Baerbock lobte die scheidende Greenpeace-Chefin als Traumbesetzung für den Posten. "Ich kenne weltweit keine zweite Persönlichkeit mit ihrer Expertise, Vernetzung und Glaubwürdigkeit in der internationalen Klimapolitik", sagte die Grünen-Politikerin bei der Vorstellung von Morgan in Berlin. Sie werde als Steuerfrau die deutsche Klima-Außenpolitik lenken. Morgan sagte, die deutsche Energiewende weg von Atom und Kohle sei der richtige Weg. "Deutschland hat Vorbildcharakter weltweit."

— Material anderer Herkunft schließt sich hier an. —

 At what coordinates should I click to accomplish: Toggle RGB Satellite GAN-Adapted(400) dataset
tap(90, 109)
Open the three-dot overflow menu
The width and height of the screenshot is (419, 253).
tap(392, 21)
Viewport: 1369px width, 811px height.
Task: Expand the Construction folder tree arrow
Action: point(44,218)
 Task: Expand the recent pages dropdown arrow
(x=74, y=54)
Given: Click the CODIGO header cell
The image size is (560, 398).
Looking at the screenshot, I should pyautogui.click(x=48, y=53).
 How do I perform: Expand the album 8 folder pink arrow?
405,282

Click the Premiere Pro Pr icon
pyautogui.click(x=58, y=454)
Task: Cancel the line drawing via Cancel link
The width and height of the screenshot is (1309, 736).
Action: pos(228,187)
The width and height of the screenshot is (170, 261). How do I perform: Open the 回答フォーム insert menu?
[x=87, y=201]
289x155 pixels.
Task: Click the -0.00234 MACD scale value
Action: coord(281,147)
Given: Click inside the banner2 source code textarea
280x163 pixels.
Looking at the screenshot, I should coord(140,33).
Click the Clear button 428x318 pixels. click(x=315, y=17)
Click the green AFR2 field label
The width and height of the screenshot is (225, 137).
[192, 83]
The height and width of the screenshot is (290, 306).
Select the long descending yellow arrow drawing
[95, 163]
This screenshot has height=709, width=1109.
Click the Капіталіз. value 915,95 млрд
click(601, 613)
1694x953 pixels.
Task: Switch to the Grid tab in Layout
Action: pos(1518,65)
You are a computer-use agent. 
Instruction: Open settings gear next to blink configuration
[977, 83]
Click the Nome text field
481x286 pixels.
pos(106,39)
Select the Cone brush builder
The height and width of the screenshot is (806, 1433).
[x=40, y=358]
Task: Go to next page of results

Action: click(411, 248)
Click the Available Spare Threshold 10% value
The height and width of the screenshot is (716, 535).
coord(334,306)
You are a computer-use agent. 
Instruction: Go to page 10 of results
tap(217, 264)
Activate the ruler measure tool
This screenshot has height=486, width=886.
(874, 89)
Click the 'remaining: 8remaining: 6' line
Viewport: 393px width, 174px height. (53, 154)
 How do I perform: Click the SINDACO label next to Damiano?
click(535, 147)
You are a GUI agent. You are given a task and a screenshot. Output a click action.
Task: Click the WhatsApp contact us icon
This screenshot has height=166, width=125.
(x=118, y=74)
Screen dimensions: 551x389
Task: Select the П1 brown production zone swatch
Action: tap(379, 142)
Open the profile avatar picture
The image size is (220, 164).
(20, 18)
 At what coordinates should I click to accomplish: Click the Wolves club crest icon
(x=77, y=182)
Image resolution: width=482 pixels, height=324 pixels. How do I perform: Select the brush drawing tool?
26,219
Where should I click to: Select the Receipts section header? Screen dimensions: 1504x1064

Auf wiederholte Fragen dazu, warum sie eine Lobbyistin in ein Regierungsamt berufe, sagte Baerbock schließlich: "Interessensvertretung ist ein wichtiger Bestandteil von lebhaften Demokratien." Morgan sei die beste Kandidatin gewesen und es sei wichtig, dass der Wechsel transparent geschehe. Morgan sagte: "Ja, es gibt die Politik, und die Politik ist wichtig. Aber ohne Bewegungen, ohne Wissenschaftler und Wissenschaftlerinnen, ohne Aktivistinnen kriegen wir das nicht hin."
Morgan soll Weltklimakonferenzen vorbereiten
Morgan lebt in Berlin und will sich nun einbürgern lassen. "Mein politisches Herz schlägt ganz für Deutschland", sagte Morgan. Sie lebe seit 2003 hier. "Das ist meine Heimat. Und ich bin Berlinerin." Da die internationale Klimapolitik vom Umweltministerium ins Auswärtige Amt verlegt wurde, soll Morgan auch die jährlichen Weltklimakonferenzen vorbereiten. Dort ist sie für verschiedene Nicht-Regierungsorganisationen seit Jahrzehnten regelmäßig präsent gewesen.
Zu ihrer bisherigen Rolle und ihrer neuen Funktion sagte Morgan: "Ich bin seit 30 Jahren dabei, zu kämpfen für unseren Planeten und zukünftige Generationen, und ich glaube, in dieser Rolle kann ich das gut voranbringen." Sie glaube, aktuell sei das Auswärtige Amt der Ort, wo sie am meisten bewirken könne. Der geschäftsführende Vorstand von Greenpeace Deutschland, Martin Kaiser, erklärte: "Morgan ist ein Garant dafür, dass die Anliegen der Zivilgesellschaft in der internationalen Klimapolitik mitgedacht werden."